What is the purpose for licensing physicians? For the general public, the answer seems obvious: society must prevent individuals from consuming low-quality health care. From the economist’s point of view, this reasoning is not very compelling. If individuals are looking out for their own best interests, it would be illogical for them to consume low-quality medical care if this is this is not in their best interests. A seminal paper by Thomas Moore (1961) claims that there are three major classes of justifications for licensing.
I. Lack of information or misinformation.
One possibility for why licensing is needed is that individuals do not have complete information of the quality of their doctor. From my experience, this seems entirely reasonable. Did my health improve because of my doctor’s adroitness or did my body heal itself? Am I getting since because I am getting old or because my physician is not caring for my health adequately? The question remains, however, whether licensure is the proper means through which to cure this informational problem.
I agree with Moore who claims that licensure is sub-optimal. Licensure only “establishes minimum qualifications for entrants” and does not “give any information concerning the difference between practitioners above the minimum entrance requirements. Further, licensure restricts the supply of medical care, thus increasing the price. Certification would allow the consumers to see which doctors are high and low quality, without restricting the individual’s choice of physician. On the positive side, in modern medicine certification may be more of a de facto quality control than licensure. A family practice doctor is not legally prohibited from performing cardiac surgery, but most consumers and insurance companies will only pay for cardiac surgery performed by a board-certified cardiologist.
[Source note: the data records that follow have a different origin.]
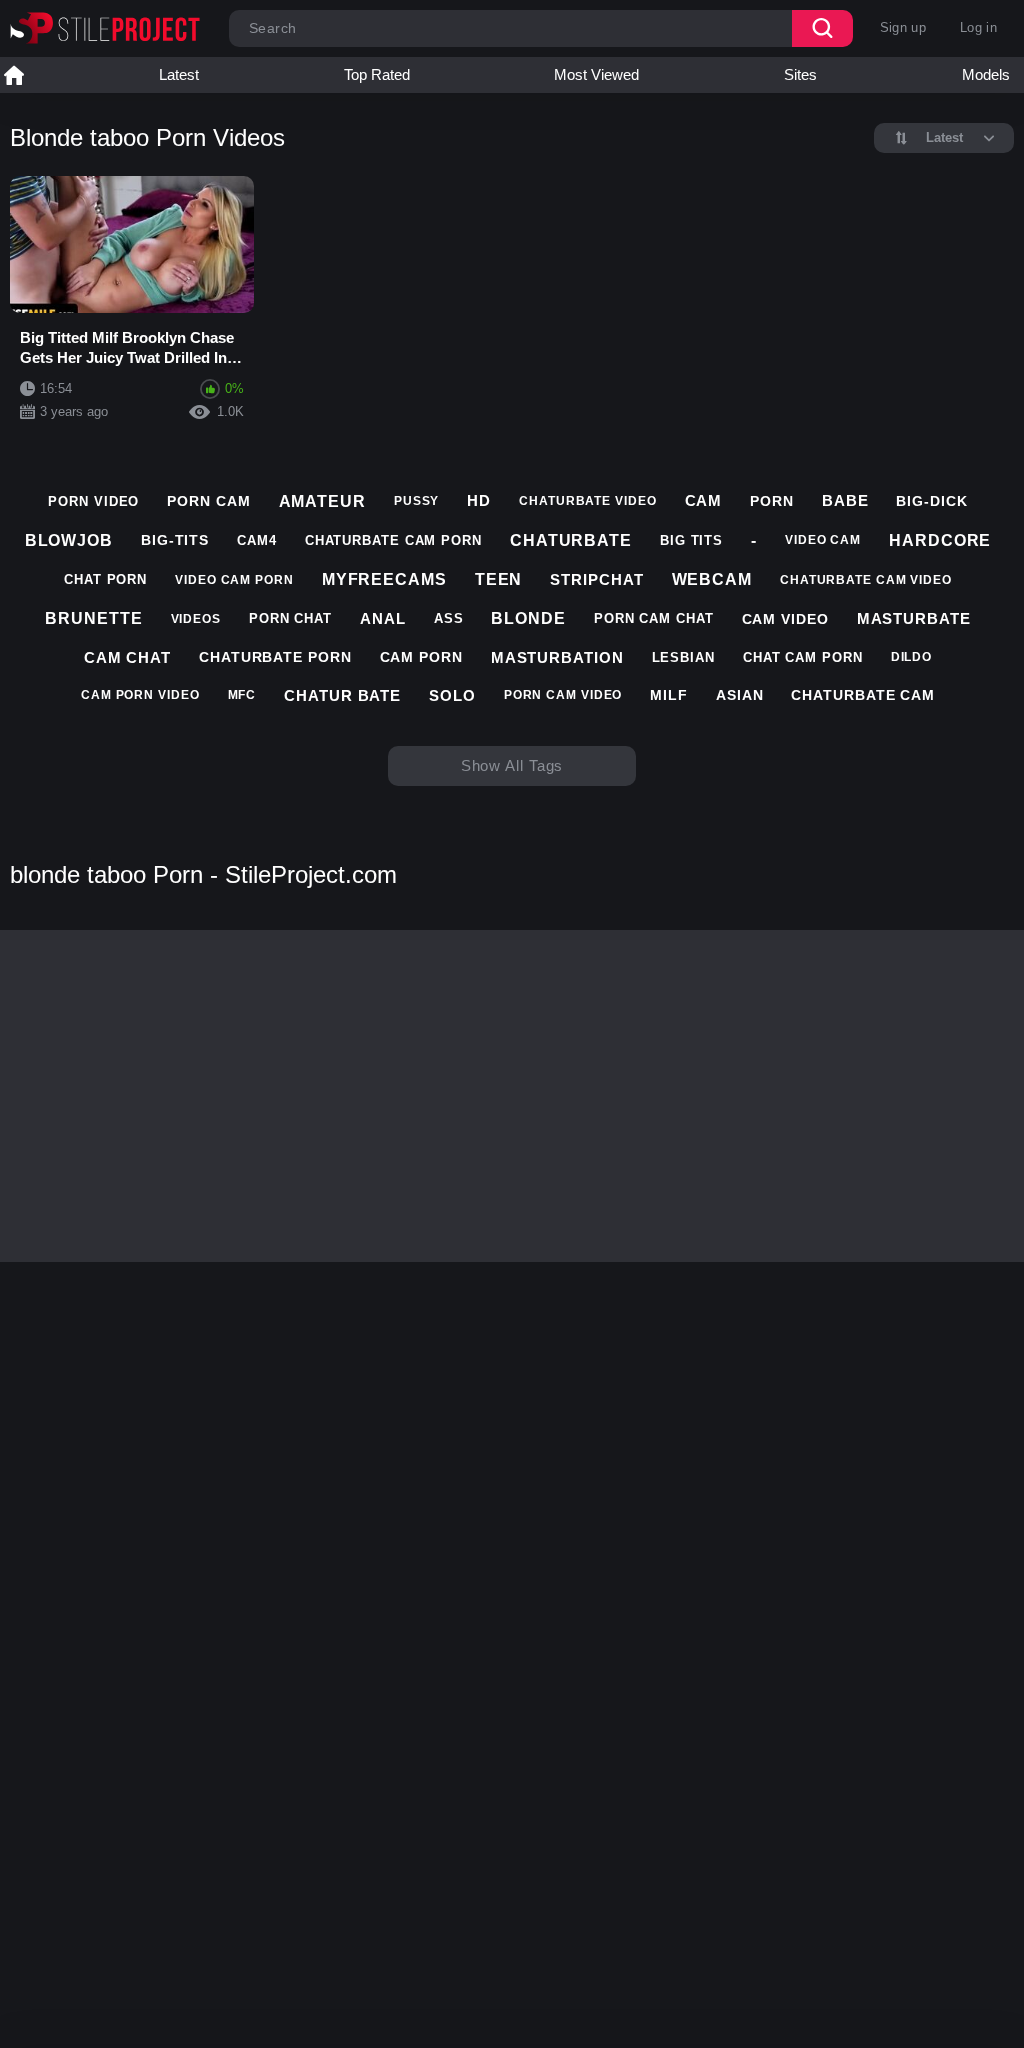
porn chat (290, 618)
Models (986, 74)
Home (14, 75)
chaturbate (571, 540)
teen (499, 579)
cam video (785, 619)
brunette (93, 618)
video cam (823, 540)
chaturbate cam (863, 695)
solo (452, 695)
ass (449, 618)
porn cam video (563, 695)
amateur (322, 501)
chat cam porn (803, 657)
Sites (800, 74)
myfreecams (384, 579)
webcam (712, 579)
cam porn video (140, 695)
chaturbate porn (275, 657)
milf (669, 695)
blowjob (69, 540)
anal (383, 618)
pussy (417, 501)
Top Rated (377, 74)
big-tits (175, 540)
Moore claims that certification should be used in industries with the following characteristics: 1) greater variation in service quality, 2) greater possibility of harm from poor service, 3) more training needed to evaluate the quality of the service rendered, and 4) fewer frequency of contact between the consumer and the provider.
Moore divides the paternalistic argument into two groups. The first claims that “the individual, if he had perfect knowledge…would know what is best for himself” but the individual does not have perfect foresight; the second claims that even if the individual had perfect information they “would still not be the best judge of his own welfare.” One can make a compelling case for licensure based on the first scenario. If I believe that alternative medicine gives me the best chance of improving my health, but in reality traditional medicine offers me the greatest likelihood of health gains, it may be welfare improving for the government to outlaw alternative medicine (i.e.: license medical providers only of the traditional variety). This is of course predicated on the fact that the government actually know best and acts altruistically. If alternative medicine provides a superior quality of care to traditional medicine, however, outlawing alternative medicine would be welfare destroying. The argument Moore makes in his paper is similar to mine, but he claims that “individuals are overly optimistic in evaluating the expected results of their actions” and thus may not be acting optimally. By licensing, the government may eliminate choices which short-sighted individuals may elect, but which are not welfare maximizing. [For an example how to model myopic behavior, see the hyperbolic preferences model developed by Laibson]
I would reject the second class of paternalistic arguments (‘big brother knows best always’) as coercive. As Moore states, “If the individual is not the best judge of what is best for him, then what is best and who is to decide?”
One common reasoning cited for the imposition of licensure is externalities. In particular, many people claim that if an individual receives poor medical care and they become very sick, the state may begin to pay for this person’s medical treatment. This is a fiscal externality which could have been avoided had the individual received higher quality care in the first place.
Two issues would make a careful observer tentative to accept this reasoning. First, if one assumes an individual wants to improve their health, than they would have an incentive to seek better quality care; it would be perverse to purposefully seek low-quality care in the effort to later receive government assistance. More compelling is the author’s argument that “it is therefore necessary to argue as well that the harm done through purchasing from ‘incompetent’ practitioners is greater than the possible harm done through not purchasing the service at all.” In a more contemporary setting, this is analogous to requiring a such a high level of care that insurance becomes unaffordable to many people.
A true externality argument could be made in the case of contagious diseases, but in the West treating these diseases make up a relatively small portion of total healthcare spending.
- Moore, Thomas (1961) “The Purpose of Licensing” Journal of Law and Economics, vol 4, pp. 93-117.